Eulerian simulations of bubbling behaviour in gas-solid fluidised beds

Abstract

In literature little attempt has been made to verify experimentally Eulerian-Eulerian gas-solid model simulations of bubbling fluidised beds with existing correlations for bubble size or bubble velocity. In the present study, a CFD model for a free bubbling fluidised bed was implemented in the commercial code CFX of AEA Technology. This CFD model is based on a two fluid model including the kinetic theory of granular flow. Simulations of the bubble behaviour in fluidised beds at different superficial gas velocities and at different column diameters are compared to the Darton et al. (1977) equation for the bubble diameter versus the height in the column and to the Hilligardt and Werther (1986) equation, corrected for the two dimensional geometry using the bubble rise velocity correlation of Pyle and Harrison (1967).
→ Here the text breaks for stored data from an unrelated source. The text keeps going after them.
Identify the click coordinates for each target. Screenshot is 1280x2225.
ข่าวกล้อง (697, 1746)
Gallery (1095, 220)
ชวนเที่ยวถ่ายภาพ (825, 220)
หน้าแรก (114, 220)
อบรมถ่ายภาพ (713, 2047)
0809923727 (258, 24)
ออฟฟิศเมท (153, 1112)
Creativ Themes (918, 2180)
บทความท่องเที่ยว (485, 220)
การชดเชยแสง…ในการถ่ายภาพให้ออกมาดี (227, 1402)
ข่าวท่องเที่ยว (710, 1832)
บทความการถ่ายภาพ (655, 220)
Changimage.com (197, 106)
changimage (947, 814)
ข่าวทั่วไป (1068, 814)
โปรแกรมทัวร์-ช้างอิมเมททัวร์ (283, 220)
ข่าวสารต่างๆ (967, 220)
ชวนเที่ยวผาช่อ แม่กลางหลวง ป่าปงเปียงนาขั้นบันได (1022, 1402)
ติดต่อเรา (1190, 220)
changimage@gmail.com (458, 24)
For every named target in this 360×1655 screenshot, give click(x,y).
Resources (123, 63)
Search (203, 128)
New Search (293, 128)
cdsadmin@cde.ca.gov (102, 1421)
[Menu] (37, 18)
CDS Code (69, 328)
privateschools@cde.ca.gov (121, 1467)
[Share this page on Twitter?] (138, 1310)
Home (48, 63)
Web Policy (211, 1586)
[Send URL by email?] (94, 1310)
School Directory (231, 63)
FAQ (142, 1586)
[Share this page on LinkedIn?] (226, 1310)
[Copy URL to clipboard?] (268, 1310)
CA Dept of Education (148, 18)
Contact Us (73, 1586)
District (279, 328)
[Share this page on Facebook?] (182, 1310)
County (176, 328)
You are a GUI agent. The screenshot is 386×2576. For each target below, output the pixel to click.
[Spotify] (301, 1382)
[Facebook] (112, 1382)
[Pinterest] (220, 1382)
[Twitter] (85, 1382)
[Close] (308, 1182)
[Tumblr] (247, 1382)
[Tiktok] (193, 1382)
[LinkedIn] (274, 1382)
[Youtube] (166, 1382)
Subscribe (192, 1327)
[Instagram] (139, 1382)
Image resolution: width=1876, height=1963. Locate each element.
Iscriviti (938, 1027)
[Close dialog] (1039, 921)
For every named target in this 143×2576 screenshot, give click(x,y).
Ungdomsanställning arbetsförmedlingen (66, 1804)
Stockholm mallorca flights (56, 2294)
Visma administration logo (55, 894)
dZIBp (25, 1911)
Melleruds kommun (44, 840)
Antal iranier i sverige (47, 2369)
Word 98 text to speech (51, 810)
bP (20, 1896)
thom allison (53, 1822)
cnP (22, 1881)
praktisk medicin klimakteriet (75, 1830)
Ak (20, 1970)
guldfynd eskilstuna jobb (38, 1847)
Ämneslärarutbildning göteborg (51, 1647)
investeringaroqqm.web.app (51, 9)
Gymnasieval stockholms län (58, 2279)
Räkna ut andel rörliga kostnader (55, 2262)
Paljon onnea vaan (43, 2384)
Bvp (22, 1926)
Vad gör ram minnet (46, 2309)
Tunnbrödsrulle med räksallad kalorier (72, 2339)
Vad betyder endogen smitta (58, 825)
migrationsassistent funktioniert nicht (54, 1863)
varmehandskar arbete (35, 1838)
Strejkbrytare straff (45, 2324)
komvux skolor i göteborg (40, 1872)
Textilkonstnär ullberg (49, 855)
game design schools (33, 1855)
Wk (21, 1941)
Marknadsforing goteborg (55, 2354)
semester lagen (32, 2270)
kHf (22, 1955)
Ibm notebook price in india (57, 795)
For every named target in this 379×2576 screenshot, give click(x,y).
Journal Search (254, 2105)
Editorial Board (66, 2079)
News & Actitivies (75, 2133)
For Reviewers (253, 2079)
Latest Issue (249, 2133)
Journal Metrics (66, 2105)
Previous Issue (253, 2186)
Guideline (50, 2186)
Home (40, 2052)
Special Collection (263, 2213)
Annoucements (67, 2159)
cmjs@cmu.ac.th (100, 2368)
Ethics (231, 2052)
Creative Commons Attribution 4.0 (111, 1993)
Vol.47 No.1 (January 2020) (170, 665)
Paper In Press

It is shown that the predicted bubble sizes are in agreement with the Darton et al. (1977) bubble size equation. Comparison of the predicted bubble velocity with the Hilligardt and Werther (1986) equation shows a deviation for the velocity of smaller bubbles. To explain this, the predicted bubbles are divided into two bubble classes : bubbles that have either coalesced, broken-up or have touched the wall, and bubbles without these occurrences. The bubbles of this second class are in agreement with the Hilligardt and Werther (1986) equation. Fit parameters of Hilligardt and Werther (1986) are compared to the fit parameters obtained in this work. It is shown that coalescence, break-up, and direct wall interactions are very important effects, often dominating the dynamic bubble behaviour, but these effects are not accounted for by the Hilligardt and Werther (1986) equation.